There is an instrument which measures the vibrations produced by the flow of air expelled through the vocal tract, which gives graphic “transcripts” of what is pronounced. These are called spectrograms.

For example, the spectrogram below represents the vowel [ a ] pronounced very briefly in isolation. The X axis represents milliseconds and the Y axis represents changes in frequency. The air will go through the vocal tract and make its cords vibrate, and then through the mouth in which the articulators (tongue, teeth and lips) will have a specific position. This will result in a particular vibration of the air, transcribed into a specific shape on the spectrogram.

picture of spectogram

The next spectrogram transcribes the vibration of the air produced by saying the same word, “Balzac” (the French author), six times in six different sentences by the same speaker in the same meeting.

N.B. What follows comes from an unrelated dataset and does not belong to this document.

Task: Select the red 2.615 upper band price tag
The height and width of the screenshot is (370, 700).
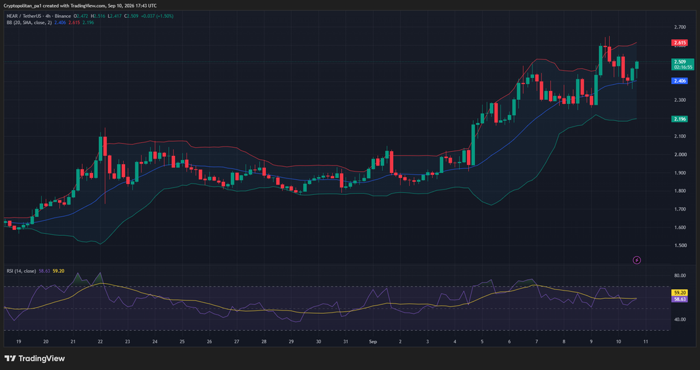Action: (679, 43)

The first instance of the word is circled in orange.

picture of spectogram

You can see that there are no pauses, i.e. no stretches of flat line, between the constitutive sounds of each repeated word, except between the [ a ] and the final [ k ], as you can see most clearly in the third instance under the orange arrow. Note however that this silence is not perceived as such but as a part of the sound [ k ]. (When we utter the sounds [ p ], [ t ], or [ k ], we actually utter a piece of silence followed by an explosion, i.e. we accumulate air in the mouth and then suddenly open the mouth to release the air – the silence is actually part of the “sound” and, if it is removed, the sound is not recognized.)

In any case, it is impossible to determine when one sound finishes and the next one starts, because the beginning of each sound overlaps with the end of the previous one and its own end overlaps with the beginning of the next one. This is referred to as co-articulation.

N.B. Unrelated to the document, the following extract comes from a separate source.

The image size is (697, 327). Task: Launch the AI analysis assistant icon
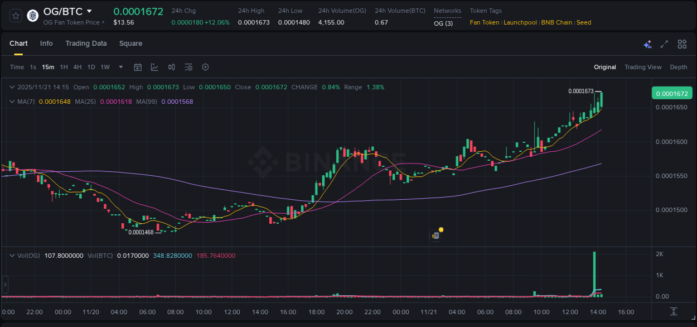point(647,44)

Moreover, you can see that there are sometimes big variations across the six instances of this word, even though they were said by the same person during the same meeting. This is because the characteristics of each instance of the word vary slightly depending of the context. For example, it is likely that the third and the sixth instances started new sentences because, as you can see, the beginnings of these two instances were produced with more energy (i.e. have a higher amplitude) than the others.

In short, the same word is never pronounced twice exactly in the same way, even by the same person. There are even more variations between instances of the same “sound” across different words. For example, the sound [ b ] is not produced in exactly the same way in [ bat ] and [ table ] because the sounds which follow and/or precede [ b ] overlay it.

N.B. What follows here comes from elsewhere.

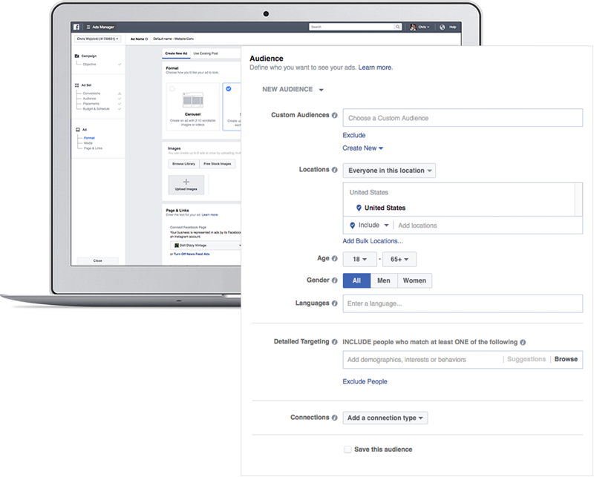The width and height of the screenshot is (594, 477).
Task: Click the Gender info icon
Action: tap(335, 280)
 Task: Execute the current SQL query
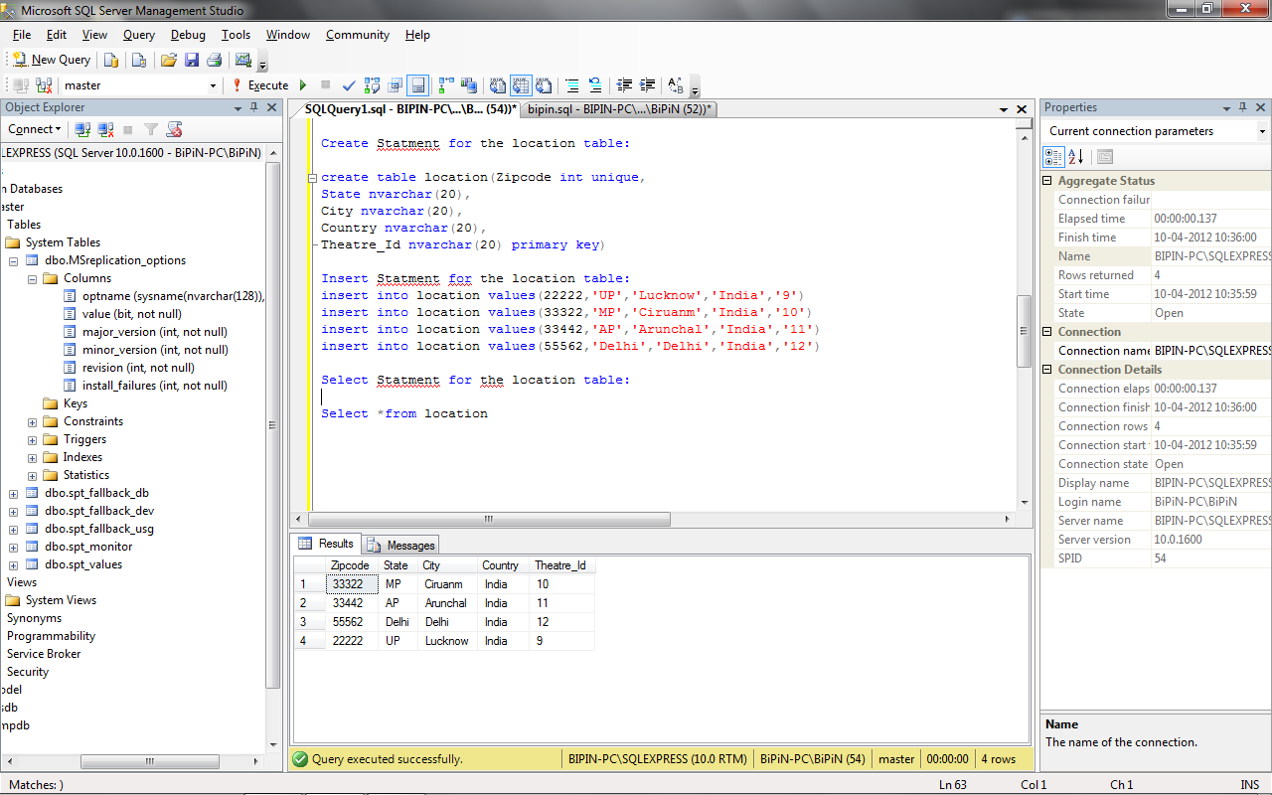[x=260, y=85]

We learn to discount these variations because they have no bearing on the meaning. They are called allophonic variations and the phenomenon itself is called allophony.

As we said, some learners with dyslexia are oversensitive to co-articulation and to allophonic variation. Consequently they could be building fuzzy representations of the “sounds” of the language.

(See for example the studies of Serniclaes, Van Heghe, Mousty, Carré & Sprenger-Charolles, and of Sprenger-Charolles & Serniclaes – the full references are cited in Sources at the end of the Section.)

From this we can see that isolated ‘sounds’ do not exist physically in the spoken words we hear.

What we hear are mixtures of sounds which overlap each other, are not separated by pauses, and which display different acoustic characteristics across different words or even across different instances of the same word. Even so, we have the impression of hearing stable units which follow each other separated by pauses.

This impression comes from the fact that inside our brain we are unconsciously and instantly processing the amalgams of sounds that are coming through our ears in order to reconstitute the sequences of ‘sounds’ they correspond to. We do this by connecting the acoustic information to our internal abstract representations of the sounds of the language.

Therefore ‘sounds’ need to be taught explicitly and systematically, especially to children with dyslexia, who have difficulties in building accurate and precise abstract representations of speech.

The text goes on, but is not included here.